Politicized Media Regulation Hurts Bulgarian Journalism, CMDS Report Shows

November 13, 2018

Decision-making in the Bulgarian media regulation and policy is a highly politicized process dominated by a few groups of businessmen associated with political parties. Political control of media regulation has a negative impact on independent journalism in the country, according to a new report released today by the CEU Center for Media, Data and Society (CMDS).

The report shows that Boyko Borisov, the country’s Prime Minister, has a massive influence in media affairs. That is not unusual in the region. However, Borisov’s influence is extraordinary as he is said to directly reach out to journalists and media owners to order them to give him good coverage. Borisov has close links with Delyan Peevski, a powerful Bulgarian MP who has built a media empire of his own during the past decade. This, combined with his political power makes Peevski the man who practically controls everything in Bulgaria’s politics and business.

As an example of how he uses power to attack opponents, Peevski presented last February to Parliament a bill on the disclosure of owners and financing of print media. Although it is formally aimed at increasing transparency of media ownership, the bill is a masked attack on a specific group of media outlets, critical of Peevski. They include Ivo Prokopiev, one of the most influential entrepreneurs in the Bulgarian media space.
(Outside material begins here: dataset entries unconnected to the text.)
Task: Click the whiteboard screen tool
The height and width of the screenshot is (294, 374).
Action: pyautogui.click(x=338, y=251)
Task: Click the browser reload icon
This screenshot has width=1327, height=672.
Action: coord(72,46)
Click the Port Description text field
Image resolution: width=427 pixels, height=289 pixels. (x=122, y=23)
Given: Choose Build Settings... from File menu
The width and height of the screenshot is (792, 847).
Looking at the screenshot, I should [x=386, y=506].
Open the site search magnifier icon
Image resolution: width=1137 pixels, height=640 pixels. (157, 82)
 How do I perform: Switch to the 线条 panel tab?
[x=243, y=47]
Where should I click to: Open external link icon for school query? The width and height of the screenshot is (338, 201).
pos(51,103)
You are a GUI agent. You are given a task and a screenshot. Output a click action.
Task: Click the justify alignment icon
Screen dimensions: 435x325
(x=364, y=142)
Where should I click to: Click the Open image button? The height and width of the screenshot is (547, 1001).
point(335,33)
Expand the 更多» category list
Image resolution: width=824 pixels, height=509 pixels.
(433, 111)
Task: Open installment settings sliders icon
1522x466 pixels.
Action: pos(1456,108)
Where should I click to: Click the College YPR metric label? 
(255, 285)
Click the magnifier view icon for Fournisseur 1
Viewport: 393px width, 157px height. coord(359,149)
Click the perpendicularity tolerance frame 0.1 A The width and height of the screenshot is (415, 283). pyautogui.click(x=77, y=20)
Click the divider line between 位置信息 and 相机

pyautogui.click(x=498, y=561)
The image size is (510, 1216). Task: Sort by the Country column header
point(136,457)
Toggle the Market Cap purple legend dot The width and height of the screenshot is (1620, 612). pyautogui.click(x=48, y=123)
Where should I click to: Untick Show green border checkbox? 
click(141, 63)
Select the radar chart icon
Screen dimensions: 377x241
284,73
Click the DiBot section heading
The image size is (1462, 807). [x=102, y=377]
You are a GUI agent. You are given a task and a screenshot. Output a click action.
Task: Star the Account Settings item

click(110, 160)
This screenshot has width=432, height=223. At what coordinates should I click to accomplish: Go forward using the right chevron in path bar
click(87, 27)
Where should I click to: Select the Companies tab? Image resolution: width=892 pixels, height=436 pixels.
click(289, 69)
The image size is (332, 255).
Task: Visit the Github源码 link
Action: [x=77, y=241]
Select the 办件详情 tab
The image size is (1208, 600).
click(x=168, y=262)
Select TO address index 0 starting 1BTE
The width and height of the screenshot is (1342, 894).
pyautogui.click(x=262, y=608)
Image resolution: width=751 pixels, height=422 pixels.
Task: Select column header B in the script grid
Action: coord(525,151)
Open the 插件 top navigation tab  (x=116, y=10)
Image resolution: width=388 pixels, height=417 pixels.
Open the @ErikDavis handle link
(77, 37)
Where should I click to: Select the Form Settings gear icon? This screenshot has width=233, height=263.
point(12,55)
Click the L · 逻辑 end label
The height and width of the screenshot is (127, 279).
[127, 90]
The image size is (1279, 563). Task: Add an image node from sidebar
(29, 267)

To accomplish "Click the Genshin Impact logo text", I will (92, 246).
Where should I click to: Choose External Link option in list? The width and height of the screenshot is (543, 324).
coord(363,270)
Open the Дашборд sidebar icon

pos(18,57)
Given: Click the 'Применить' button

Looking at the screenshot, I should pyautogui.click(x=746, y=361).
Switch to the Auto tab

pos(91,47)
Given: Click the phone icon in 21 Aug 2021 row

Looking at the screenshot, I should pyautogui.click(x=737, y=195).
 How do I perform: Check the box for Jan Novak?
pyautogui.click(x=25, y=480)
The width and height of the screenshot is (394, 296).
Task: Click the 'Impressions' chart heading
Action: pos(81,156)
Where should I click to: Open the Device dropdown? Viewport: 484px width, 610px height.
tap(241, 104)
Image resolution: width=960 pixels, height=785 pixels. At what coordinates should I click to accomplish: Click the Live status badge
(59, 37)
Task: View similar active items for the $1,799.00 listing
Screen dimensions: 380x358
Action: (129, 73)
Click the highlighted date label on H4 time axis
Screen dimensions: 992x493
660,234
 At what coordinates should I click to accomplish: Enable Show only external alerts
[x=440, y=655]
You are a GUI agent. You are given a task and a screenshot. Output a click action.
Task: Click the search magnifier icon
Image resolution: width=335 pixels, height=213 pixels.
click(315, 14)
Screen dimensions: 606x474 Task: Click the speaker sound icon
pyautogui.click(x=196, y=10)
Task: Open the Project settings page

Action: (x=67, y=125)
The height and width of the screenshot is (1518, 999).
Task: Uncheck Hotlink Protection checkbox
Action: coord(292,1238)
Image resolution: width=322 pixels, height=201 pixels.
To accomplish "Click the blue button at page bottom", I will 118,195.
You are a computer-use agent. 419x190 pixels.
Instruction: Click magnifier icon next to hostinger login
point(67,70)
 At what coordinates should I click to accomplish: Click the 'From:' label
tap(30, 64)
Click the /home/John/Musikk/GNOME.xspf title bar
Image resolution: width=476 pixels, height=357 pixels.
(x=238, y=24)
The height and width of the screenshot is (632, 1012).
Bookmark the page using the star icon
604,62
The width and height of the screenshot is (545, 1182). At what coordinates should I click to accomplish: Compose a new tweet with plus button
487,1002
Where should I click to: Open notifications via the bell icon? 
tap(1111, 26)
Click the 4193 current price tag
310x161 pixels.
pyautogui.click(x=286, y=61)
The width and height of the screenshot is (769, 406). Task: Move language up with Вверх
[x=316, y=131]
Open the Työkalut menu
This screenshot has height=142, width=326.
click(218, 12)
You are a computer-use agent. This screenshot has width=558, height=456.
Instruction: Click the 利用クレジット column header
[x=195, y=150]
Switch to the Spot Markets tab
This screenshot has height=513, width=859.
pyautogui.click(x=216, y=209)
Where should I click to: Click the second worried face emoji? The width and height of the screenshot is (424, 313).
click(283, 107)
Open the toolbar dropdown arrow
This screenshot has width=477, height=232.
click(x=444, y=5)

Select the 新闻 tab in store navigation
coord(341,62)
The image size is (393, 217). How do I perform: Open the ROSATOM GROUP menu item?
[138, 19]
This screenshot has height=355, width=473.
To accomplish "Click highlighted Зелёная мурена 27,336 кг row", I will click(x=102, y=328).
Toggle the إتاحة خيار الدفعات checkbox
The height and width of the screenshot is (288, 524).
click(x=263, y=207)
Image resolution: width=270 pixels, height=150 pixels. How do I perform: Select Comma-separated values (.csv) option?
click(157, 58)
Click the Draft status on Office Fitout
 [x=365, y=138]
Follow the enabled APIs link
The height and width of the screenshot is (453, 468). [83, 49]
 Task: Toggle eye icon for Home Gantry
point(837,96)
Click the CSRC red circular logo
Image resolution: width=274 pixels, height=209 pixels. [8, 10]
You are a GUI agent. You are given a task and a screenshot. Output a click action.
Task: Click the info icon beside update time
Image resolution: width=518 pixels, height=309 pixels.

Several civil society organizations are pushing back against the oligarchic control in the media. However, their influence remains weak. An initiative of the German foundations Konrad Adenauer and Hans Seidel to develop a new press act launched in 2012 at the invitation of the Prime Minister Borisov went nowhere. Various industry associations, particularly advertising spenders, provide formal structures to influence media regulation. But their actual influence is limited. Major media owners are those who hold the power in the country’s media.

Not much is expected from media regulators either. Five members of the Council for Electronic Media (CEM), the country’s main broadcast regulator, are appointed by the President and elected by the Parliament. Citizens have no say in nominating the CEM members.

Ownership concentration is regulated by the Commission for the Protection of Competition (CPC), the Bulgarian antitrust watchdog. In March 2018 the CPC launched a media sector analysis that aims to assess the effectiveness of the current legislation. Given the relative independence of the CPC’s leadership, this analysis could provide the basis for an informed policy debate, journalists interviewed by CMDS said.

Bulgarian media needs thorough reform, starting at the policy level, to ensure more diversity and transparency, according to journalists interviewed by CMDS. They say that international organizations should make more sustained efforts in that area; occasional interventions and intermittent pressure hardly make a difference.

“Bulgaria: Government, Politics and Regulation” is part of a three-report series on Bulgaria. Another report, “Bulgaria: Technology, Public Sphere and Journalism” was published in August 2018. The last one, “Bulgaria: Funding Journalism,” is slated to appear in late November 2018. The Bulgarian report series is done with the participation of the Media Development Center (MDS) in Sofia.

The reports are published as part of the Media Influence Matrix, a global research and policy project run by CMDS. The project has so far generated reports on Slovakia, Czech Republic, Russia and Bulgaria. Work on more than 20 Media Influence Matrix country chapters, including Hungary, Georgia, Moldova, Kazakhstan, Jordan, Nepal, India and Kenya, is ongoing.